Information shown:
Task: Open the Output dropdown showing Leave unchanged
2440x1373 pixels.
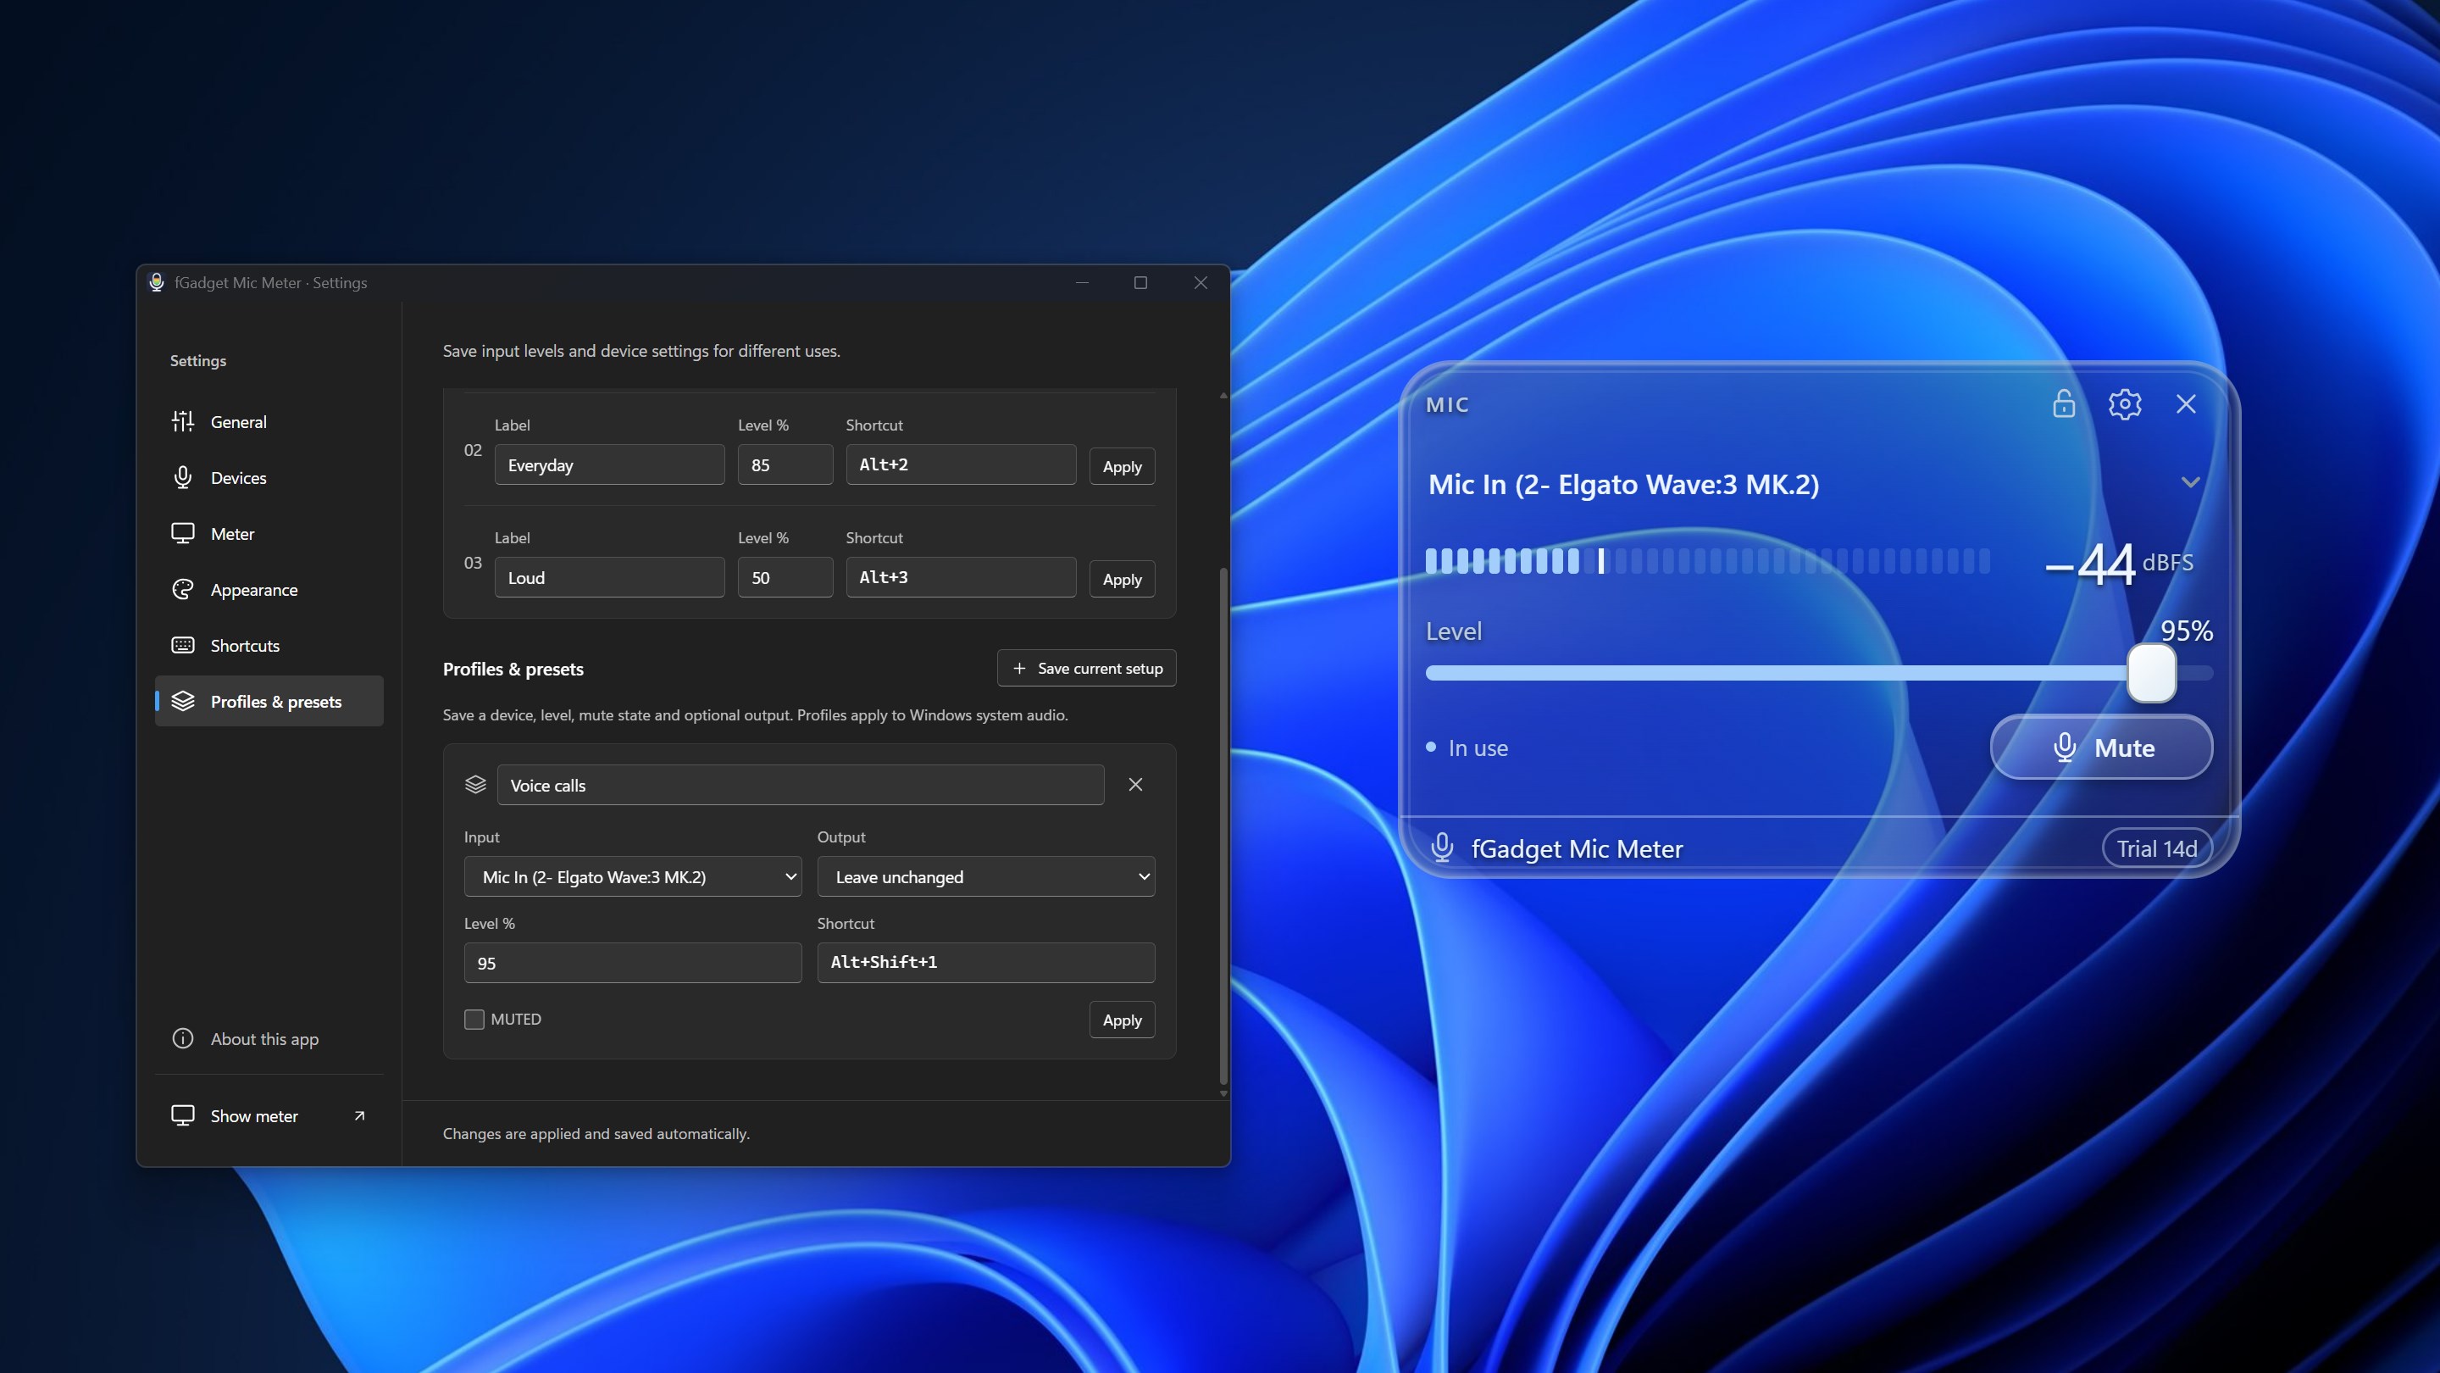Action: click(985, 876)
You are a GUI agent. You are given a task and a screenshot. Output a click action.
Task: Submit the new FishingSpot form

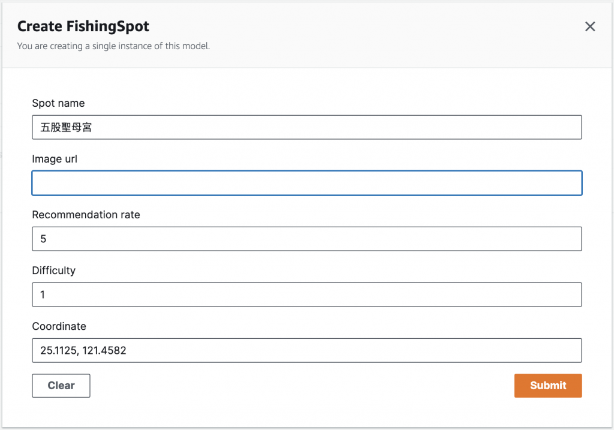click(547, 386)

...

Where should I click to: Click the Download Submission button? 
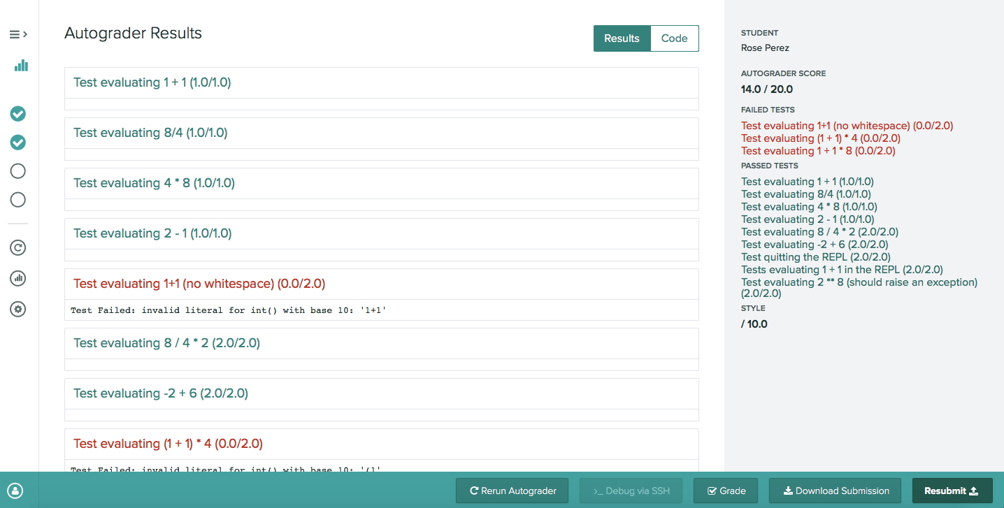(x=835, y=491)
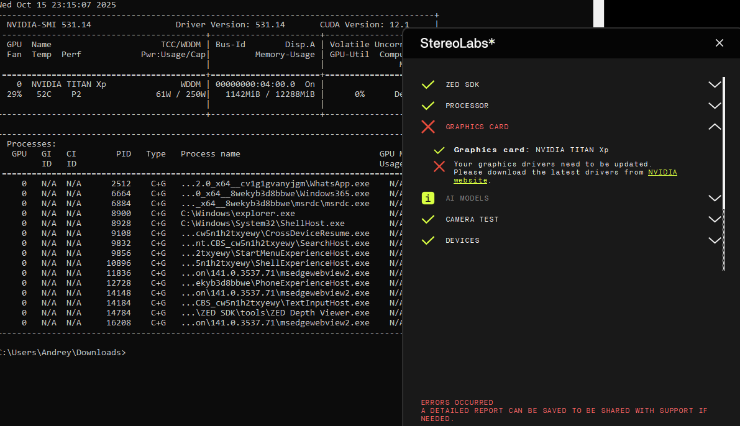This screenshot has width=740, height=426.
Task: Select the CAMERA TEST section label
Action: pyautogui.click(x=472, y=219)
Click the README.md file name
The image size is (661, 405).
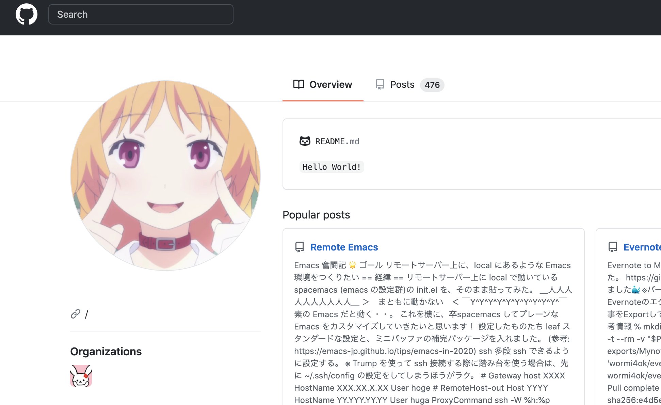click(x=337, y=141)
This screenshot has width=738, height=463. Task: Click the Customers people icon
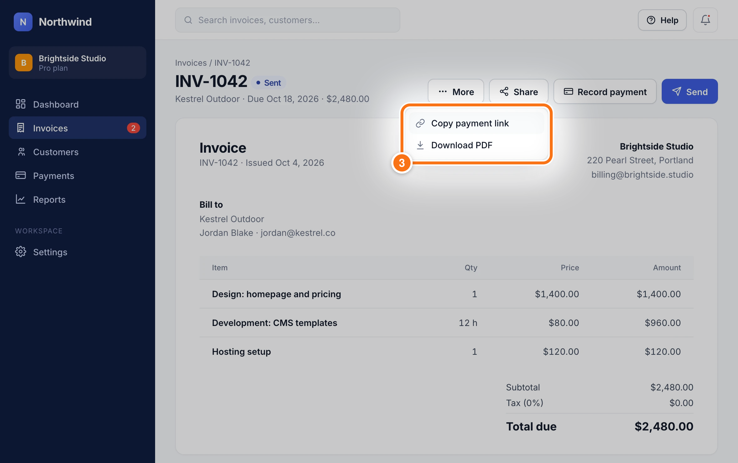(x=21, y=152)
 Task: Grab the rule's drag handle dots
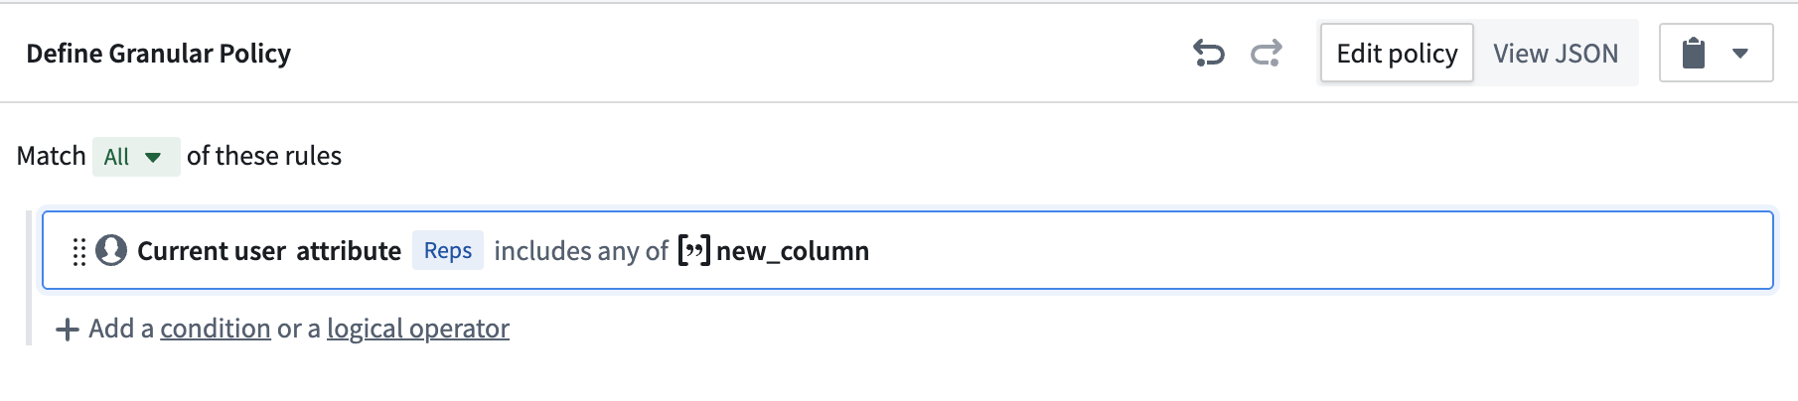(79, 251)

==

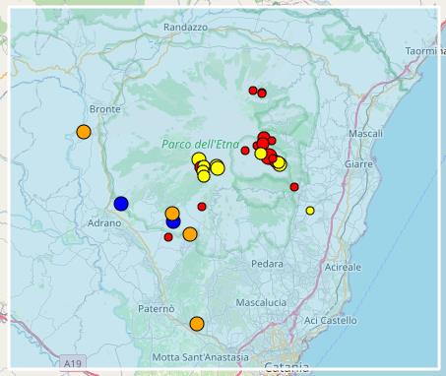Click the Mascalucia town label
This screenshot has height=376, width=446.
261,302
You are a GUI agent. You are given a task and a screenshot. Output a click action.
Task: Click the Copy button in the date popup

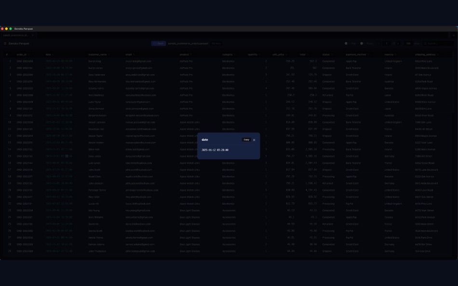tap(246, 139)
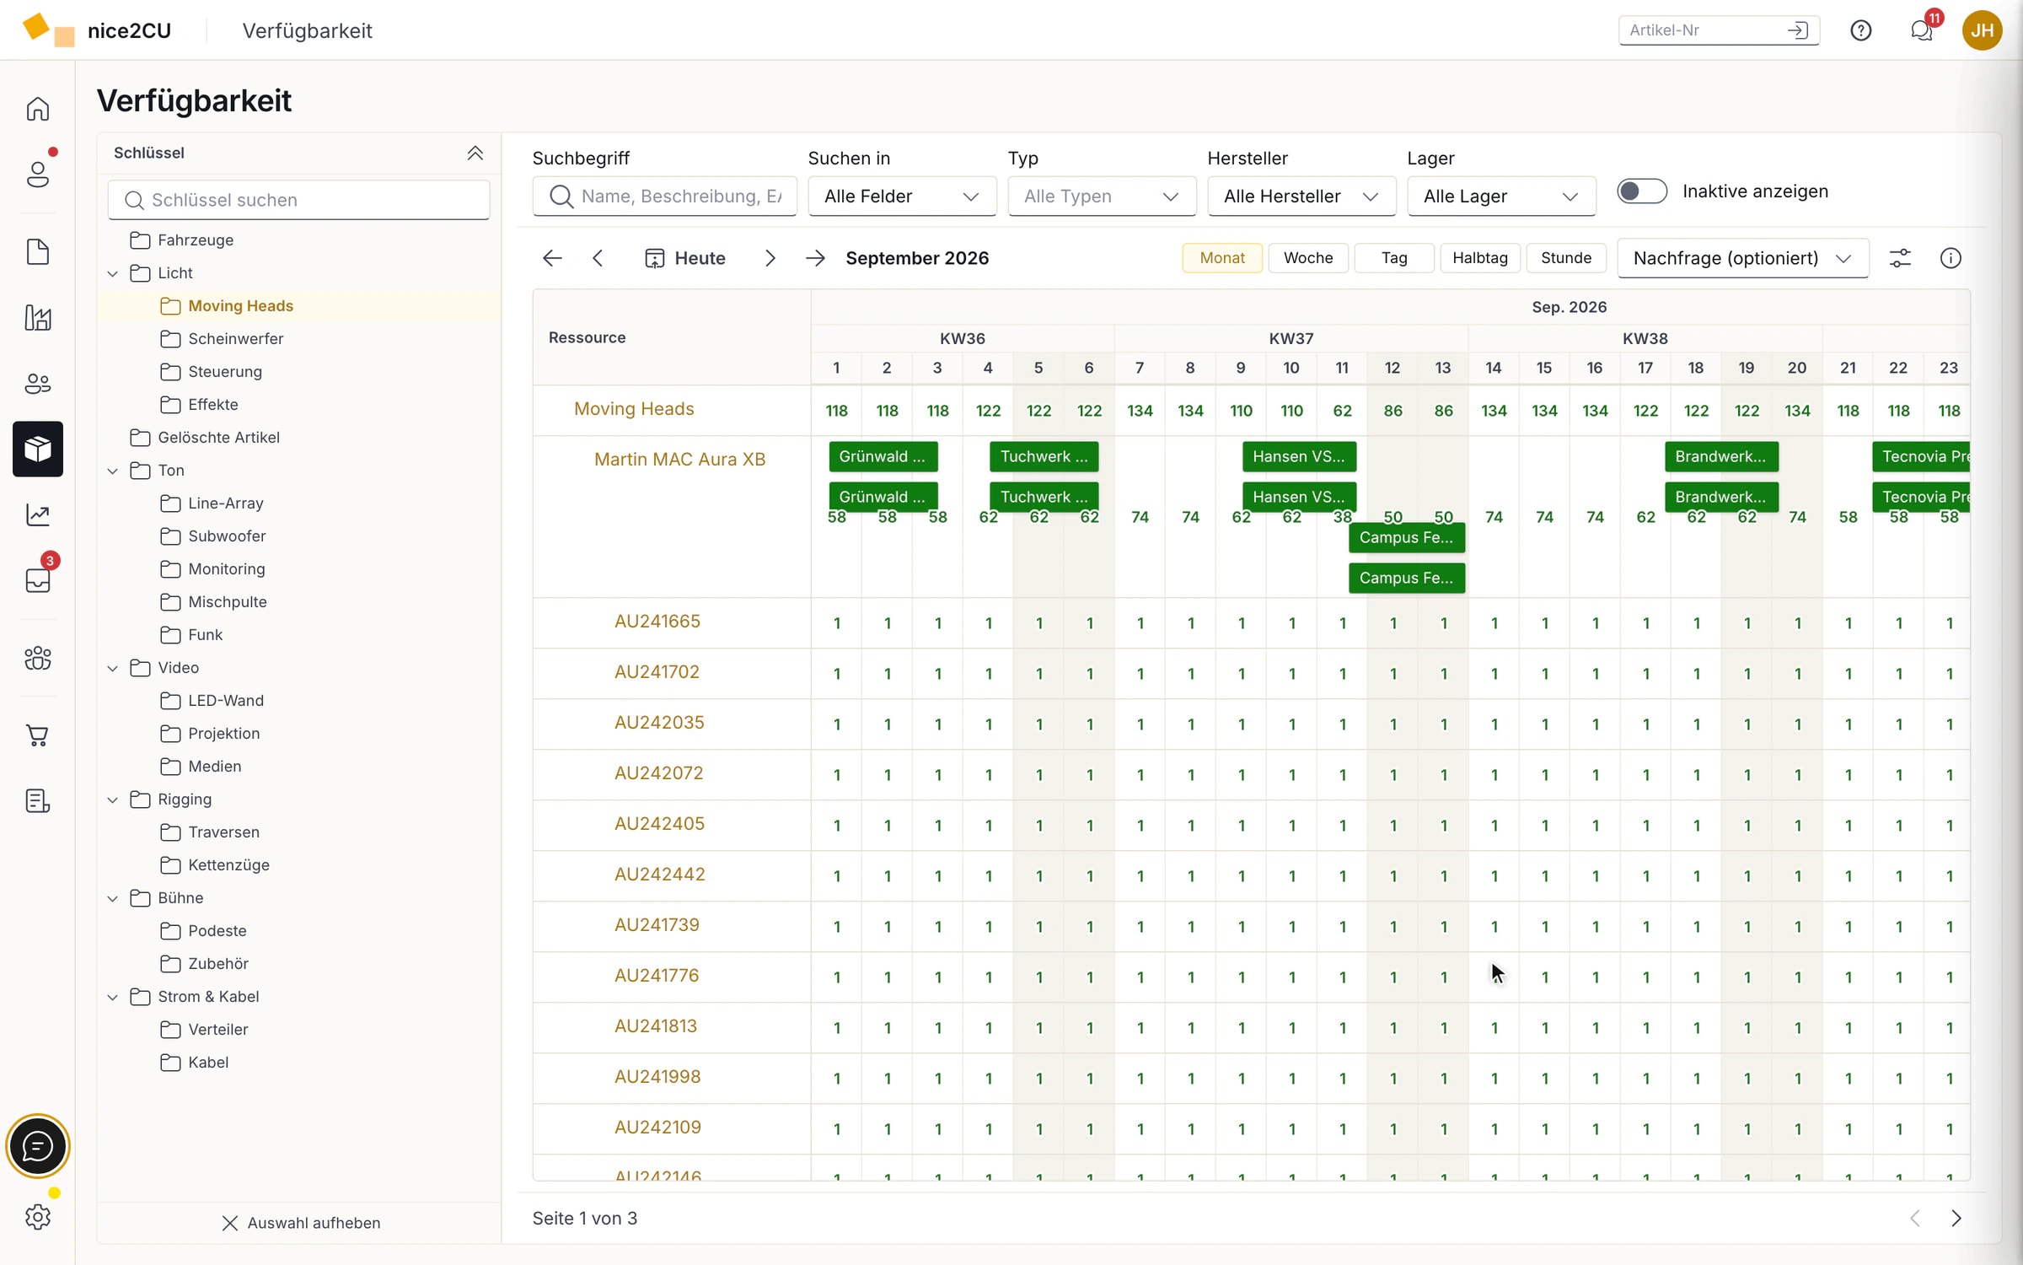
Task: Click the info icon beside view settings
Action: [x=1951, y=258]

Instructions to follow:
Please rescale the material starting with the line that contains "Task: Open the" and going on through the line that contains "click(547, 386)". Reproduce every line in that span, requests included, but multiply each click coordinate in the answers by 0.55 and round it to a whole number, with halves rounding up. Leave the pictures out.

Answer to the task:
Task: Open the Output dropdown showing Leave unchanged
2440x1373 pixels.
Action: click(542, 482)
You are a GUI agent. You are given a task and a screenshot. Output a click action.
Task: Submit the new FishingSpot form

click(301, 212)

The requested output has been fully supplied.